# START OF DATA SUPPLIED

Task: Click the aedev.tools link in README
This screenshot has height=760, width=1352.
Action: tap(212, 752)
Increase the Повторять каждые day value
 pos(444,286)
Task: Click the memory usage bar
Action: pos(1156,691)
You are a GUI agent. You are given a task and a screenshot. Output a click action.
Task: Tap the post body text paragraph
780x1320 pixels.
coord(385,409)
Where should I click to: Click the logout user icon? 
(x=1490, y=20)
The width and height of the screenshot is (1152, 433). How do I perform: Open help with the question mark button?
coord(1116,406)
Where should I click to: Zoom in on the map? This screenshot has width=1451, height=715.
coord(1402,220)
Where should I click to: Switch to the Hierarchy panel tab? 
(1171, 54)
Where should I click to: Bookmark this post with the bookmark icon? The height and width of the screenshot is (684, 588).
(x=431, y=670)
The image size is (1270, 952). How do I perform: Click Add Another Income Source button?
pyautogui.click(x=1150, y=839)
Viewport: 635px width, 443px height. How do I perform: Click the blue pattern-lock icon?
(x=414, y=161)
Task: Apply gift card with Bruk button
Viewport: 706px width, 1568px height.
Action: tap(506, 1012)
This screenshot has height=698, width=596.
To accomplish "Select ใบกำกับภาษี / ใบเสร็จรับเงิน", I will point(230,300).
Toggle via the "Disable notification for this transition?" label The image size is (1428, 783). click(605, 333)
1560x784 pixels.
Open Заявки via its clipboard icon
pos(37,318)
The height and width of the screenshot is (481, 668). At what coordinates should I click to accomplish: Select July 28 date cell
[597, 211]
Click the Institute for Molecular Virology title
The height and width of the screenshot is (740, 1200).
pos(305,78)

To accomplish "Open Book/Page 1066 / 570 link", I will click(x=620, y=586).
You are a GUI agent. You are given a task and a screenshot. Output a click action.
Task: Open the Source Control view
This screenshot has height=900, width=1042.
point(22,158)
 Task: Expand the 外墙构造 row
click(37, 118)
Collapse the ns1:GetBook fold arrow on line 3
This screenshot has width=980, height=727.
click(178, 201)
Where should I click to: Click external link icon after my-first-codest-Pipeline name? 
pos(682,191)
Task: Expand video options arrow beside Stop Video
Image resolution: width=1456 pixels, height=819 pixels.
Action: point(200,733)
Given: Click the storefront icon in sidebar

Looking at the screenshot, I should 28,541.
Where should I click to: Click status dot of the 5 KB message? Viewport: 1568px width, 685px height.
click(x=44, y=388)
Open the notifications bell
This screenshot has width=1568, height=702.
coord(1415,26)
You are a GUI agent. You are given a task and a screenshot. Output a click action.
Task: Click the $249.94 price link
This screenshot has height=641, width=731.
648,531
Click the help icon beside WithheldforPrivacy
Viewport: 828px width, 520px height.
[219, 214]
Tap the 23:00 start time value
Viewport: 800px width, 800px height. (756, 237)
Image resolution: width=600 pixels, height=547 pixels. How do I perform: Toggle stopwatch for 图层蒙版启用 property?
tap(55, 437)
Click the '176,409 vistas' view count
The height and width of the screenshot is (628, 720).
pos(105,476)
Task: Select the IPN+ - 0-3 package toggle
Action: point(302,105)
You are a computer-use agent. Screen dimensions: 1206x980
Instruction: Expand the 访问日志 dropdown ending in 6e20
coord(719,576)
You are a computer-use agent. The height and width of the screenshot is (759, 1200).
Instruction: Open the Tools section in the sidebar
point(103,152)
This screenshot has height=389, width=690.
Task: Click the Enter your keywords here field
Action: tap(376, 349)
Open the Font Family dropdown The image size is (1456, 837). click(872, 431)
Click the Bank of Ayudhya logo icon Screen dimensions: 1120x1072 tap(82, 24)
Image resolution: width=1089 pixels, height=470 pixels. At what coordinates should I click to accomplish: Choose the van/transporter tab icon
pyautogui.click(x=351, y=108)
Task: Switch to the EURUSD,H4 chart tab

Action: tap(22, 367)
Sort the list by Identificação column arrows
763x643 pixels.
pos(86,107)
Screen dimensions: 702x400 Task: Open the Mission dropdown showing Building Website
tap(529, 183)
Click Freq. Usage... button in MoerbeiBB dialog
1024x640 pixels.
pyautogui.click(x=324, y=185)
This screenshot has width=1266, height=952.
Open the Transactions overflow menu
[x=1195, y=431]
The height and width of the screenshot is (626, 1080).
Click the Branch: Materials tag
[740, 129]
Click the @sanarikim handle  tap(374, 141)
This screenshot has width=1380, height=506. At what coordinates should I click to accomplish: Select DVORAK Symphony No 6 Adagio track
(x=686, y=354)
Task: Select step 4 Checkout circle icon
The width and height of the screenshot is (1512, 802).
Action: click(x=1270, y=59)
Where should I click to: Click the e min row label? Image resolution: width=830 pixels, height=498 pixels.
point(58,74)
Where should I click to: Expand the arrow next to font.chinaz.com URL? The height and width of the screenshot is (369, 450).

# END OF DATA SUPPLIED

■ DESCRIPTION OF THE TASK
Repeat each of the items above line for line, with no changes.

■ OUTPUT
Task: Click the aedev.tools link in README
This screenshot has height=760, width=1352.
Action: tap(212, 752)
Increase the Повторять каждые day value
 pos(444,286)
Task: Click the memory usage bar
Action: pos(1156,691)
You are a GUI agent. You are given a task and a screenshot. Output a click action.
Task: Tap the post body text paragraph
780x1320 pixels.
coord(385,409)
Where should I click to: Click the logout user icon? 
(x=1490, y=20)
The width and height of the screenshot is (1152, 433). How do I perform: Open help with the question mark button?
coord(1116,406)
Where should I click to: Zoom in on the map? This screenshot has width=1451, height=715.
coord(1402,220)
Where should I click to: Switch to the Hierarchy panel tab? 
(1171, 54)
Where should I click to: Bookmark this post with the bookmark icon? The height and width of the screenshot is (684, 588).
(x=431, y=670)
The image size is (1270, 952). How do I perform: Click Add Another Income Source button?
pyautogui.click(x=1150, y=839)
Viewport: 635px width, 443px height. How do I perform: Click the blue pattern-lock icon?
(x=414, y=161)
Task: Apply gift card with Bruk button
Viewport: 706px width, 1568px height.
Action: tap(506, 1012)
This screenshot has height=698, width=596.
To accomplish "Select ใบกำกับภาษี / ใบเสร็จรับเงิน", I will point(230,300).
Toggle via the "Disable notification for this transition?" label The image size is (1428, 783). click(605, 333)
1560x784 pixels.
Open Заявки via its clipboard icon
pos(37,318)
The height and width of the screenshot is (481, 668). At what coordinates should I click to accomplish: Select July 28 date cell
[597, 211]
Click the Institute for Molecular Virology title
The height and width of the screenshot is (740, 1200).
pos(305,78)

To accomplish "Open Book/Page 1066 / 570 link", I will click(x=620, y=586).
You are a GUI agent. You are given a task and a screenshot. Output a click action.
Task: Open the Source Control view
This screenshot has height=900, width=1042.
point(22,158)
 Task: Expand the 外墙构造 row
click(37, 118)
Collapse the ns1:GetBook fold arrow on line 3
This screenshot has width=980, height=727.
click(178, 201)
Where should I click to: Click external link icon after my-first-codest-Pipeline name? 
pos(682,191)
Task: Expand video options arrow beside Stop Video
Image resolution: width=1456 pixels, height=819 pixels.
Action: point(200,733)
Given: Click the storefront icon in sidebar

Looking at the screenshot, I should 28,541.
Where should I click to: Click status dot of the 5 KB message? Viewport: 1568px width, 685px height.
click(x=44, y=388)
Open the notifications bell
This screenshot has width=1568, height=702.
coord(1415,26)
You are a GUI agent. You are given a task and a screenshot. Output a click action.
Task: Click the $249.94 price link
This screenshot has height=641, width=731.
648,531
Click the help icon beside WithheldforPrivacy
Viewport: 828px width, 520px height.
[219, 214]
Tap the 23:00 start time value
Viewport: 800px width, 800px height. (756, 237)
Image resolution: width=600 pixels, height=547 pixels. How do I perform: Toggle stopwatch for 图层蒙版启用 property?
tap(55, 437)
Click the '176,409 vistas' view count
The height and width of the screenshot is (628, 720).
pos(105,476)
Task: Select the IPN+ - 0-3 package toggle
Action: point(302,105)
You are a computer-use agent. Screen dimensions: 1206x980
Instruction: Expand the 访问日志 dropdown ending in 6e20
coord(719,576)
You are a computer-use agent. The height and width of the screenshot is (759, 1200).
Instruction: Open the Tools section in the sidebar
point(103,152)
This screenshot has height=389, width=690.
Task: Click the Enter your keywords here field
Action: tap(376, 349)
Open the Font Family dropdown The image size is (1456, 837). click(872, 431)
Click the Bank of Ayudhya logo icon Screen dimensions: 1120x1072 tap(82, 24)
Image resolution: width=1089 pixels, height=470 pixels. At what coordinates should I click to accomplish: Choose the van/transporter tab icon
pyautogui.click(x=351, y=108)
Task: Switch to the EURUSD,H4 chart tab

Action: tap(22, 367)
Sort the list by Identificação column arrows
763x643 pixels.
pos(86,107)
Screen dimensions: 702x400 Task: Open the Mission dropdown showing Building Website
tap(529, 183)
Click Freq. Usage... button in MoerbeiBB dialog
1024x640 pixels.
pyautogui.click(x=324, y=185)
This screenshot has width=1266, height=952.
Open the Transactions overflow menu
[x=1195, y=431]
The height and width of the screenshot is (626, 1080).
Click the Branch: Materials tag
[740, 129]
Click the @sanarikim handle  tap(374, 141)
This screenshot has width=1380, height=506. At what coordinates should I click to accomplish: Select DVORAK Symphony No 6 Adagio track
(x=686, y=354)
Task: Select step 4 Checkout circle icon
The width and height of the screenshot is (1512, 802).
Action: click(x=1270, y=59)
Where should I click to: Click the e min row label? Image resolution: width=830 pixels, height=498 pixels.
point(58,74)
Where should I click to: Expand the arrow next to font.chinaz.com URL? The height and width of the screenshot is (369, 450).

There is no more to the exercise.